日和佐城 所在地 徳島県美波町
JR日和佐駅東550m
区分 山城
最終訪問日 2004/9/9
日和佐城の模擬天守 日和佐城は、長宗我部元親の阿波侵入に対する防塁として日和佐肥前守が築いたとされるが、その規模は小さかったようだ。元亀年間(1570-73)、もしくは天正年間(1573-93.1)初期に築城され、史料には3段の郭があったと記されている。
 日和佐の土豪日和佐氏は、三好方として長宗我部軍と対峙したが、天正5年(1577)11月に香宗我部親秦に降り、後には元親から領地を安堵された。だが、元親が四国をほぼ統一した天正13年(1585)に秀吉による四国征伐が始まり、結局長宗我部氏は土佐一国の主に戻されてしまう。そして、長宗我部氏に代わって阿波に入封した蜂須賀氏は、阿波国内に9つの支城を整備し、日和佐城は廃城となった。
 日和佐の城主となっていた肥前守の弟権正は、後に元親に請われて土佐へと移り住み、名乗りを浜に変えたが、徳島藩主であった蜂須賀家政が帰国を望んだ為、再び日和佐に帰り、士分に取り立てられたという。

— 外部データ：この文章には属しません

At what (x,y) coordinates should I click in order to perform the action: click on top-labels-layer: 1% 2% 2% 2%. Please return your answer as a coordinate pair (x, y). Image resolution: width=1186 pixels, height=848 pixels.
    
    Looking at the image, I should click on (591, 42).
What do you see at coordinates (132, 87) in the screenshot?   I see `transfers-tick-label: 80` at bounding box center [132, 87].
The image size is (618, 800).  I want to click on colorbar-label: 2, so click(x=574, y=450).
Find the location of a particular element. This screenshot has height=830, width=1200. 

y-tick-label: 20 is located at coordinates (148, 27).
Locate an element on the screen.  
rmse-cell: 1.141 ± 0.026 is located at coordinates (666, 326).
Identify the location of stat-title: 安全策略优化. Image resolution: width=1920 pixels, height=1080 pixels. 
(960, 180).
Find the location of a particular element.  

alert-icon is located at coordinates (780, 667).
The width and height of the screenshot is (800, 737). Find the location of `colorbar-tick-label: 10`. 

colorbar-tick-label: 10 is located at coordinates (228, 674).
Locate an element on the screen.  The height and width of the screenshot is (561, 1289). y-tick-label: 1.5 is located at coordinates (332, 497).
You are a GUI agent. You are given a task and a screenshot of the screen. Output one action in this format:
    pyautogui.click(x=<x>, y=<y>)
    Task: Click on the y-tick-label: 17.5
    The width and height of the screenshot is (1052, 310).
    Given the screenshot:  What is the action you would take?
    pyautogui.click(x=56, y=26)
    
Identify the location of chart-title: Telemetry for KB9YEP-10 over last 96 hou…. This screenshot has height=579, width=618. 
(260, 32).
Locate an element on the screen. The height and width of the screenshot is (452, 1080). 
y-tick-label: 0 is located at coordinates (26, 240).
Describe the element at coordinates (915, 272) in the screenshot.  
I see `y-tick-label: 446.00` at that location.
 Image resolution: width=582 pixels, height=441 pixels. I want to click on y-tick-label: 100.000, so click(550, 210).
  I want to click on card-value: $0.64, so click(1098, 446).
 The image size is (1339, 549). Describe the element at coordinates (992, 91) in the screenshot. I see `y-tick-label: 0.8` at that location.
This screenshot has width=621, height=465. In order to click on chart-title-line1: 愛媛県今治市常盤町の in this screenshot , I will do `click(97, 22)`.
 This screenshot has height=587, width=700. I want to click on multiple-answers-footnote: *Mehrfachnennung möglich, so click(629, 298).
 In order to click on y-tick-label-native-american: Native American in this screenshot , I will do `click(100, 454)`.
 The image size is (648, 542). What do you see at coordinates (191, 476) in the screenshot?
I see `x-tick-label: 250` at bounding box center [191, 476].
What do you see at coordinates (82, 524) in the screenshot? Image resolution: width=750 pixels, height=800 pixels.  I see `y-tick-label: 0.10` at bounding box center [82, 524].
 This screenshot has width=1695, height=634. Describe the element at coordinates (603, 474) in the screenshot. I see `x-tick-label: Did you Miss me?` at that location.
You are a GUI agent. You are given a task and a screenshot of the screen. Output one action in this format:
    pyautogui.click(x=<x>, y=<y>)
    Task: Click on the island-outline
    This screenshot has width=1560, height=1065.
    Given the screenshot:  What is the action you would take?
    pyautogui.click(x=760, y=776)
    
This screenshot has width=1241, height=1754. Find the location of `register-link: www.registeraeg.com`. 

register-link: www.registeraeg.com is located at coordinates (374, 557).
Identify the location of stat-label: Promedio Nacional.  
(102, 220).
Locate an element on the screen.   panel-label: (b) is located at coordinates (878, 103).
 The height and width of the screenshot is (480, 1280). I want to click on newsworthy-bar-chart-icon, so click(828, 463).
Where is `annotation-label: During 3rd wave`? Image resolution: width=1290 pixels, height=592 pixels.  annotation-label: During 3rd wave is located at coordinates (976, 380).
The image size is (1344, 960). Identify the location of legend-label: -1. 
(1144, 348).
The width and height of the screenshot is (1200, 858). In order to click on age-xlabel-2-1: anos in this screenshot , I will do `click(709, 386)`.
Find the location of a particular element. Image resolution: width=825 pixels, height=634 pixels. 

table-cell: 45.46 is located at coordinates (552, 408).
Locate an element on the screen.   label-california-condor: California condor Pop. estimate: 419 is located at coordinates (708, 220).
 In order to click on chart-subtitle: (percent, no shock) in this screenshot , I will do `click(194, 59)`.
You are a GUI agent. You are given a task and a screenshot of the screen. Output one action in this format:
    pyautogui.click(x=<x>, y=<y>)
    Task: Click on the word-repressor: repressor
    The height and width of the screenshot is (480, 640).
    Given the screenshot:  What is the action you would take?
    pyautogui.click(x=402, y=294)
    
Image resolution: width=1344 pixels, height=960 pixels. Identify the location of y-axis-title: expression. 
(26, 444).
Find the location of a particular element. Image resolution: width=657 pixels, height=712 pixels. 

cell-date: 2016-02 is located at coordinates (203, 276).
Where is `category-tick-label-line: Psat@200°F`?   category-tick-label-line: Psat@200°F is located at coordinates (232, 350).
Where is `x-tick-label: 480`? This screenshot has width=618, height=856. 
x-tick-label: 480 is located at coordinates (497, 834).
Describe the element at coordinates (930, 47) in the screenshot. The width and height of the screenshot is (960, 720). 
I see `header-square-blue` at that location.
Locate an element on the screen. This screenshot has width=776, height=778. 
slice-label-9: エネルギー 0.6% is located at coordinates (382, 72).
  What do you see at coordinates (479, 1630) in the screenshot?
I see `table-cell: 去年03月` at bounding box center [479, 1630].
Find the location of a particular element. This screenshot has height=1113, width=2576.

 城は、日和佐川と奥潟川が合流して海へ注ぐところにあり、50〜60mほどの山にある。日和佐の小さな市街地に来ると、海側に大きな白亜の天守が建っているので分かりやすい。この天守は、日和佐勤労者野外活動施設として建てられたもので、むろん歴史上の日和佐城とは全く関係ない模擬天守であるが、恐らくこの建物のある場所が本丸と思われる。また、この天守から少し下がって駐車場となっている平坦地があるが、もしかしたらここが二ノ丸だったのだろうか。もともと小城で廃城時期も早く、模擬天守造営で人手が入っている為、どこまでが城域か判らず、遺構と思われるものも見当たらなかった。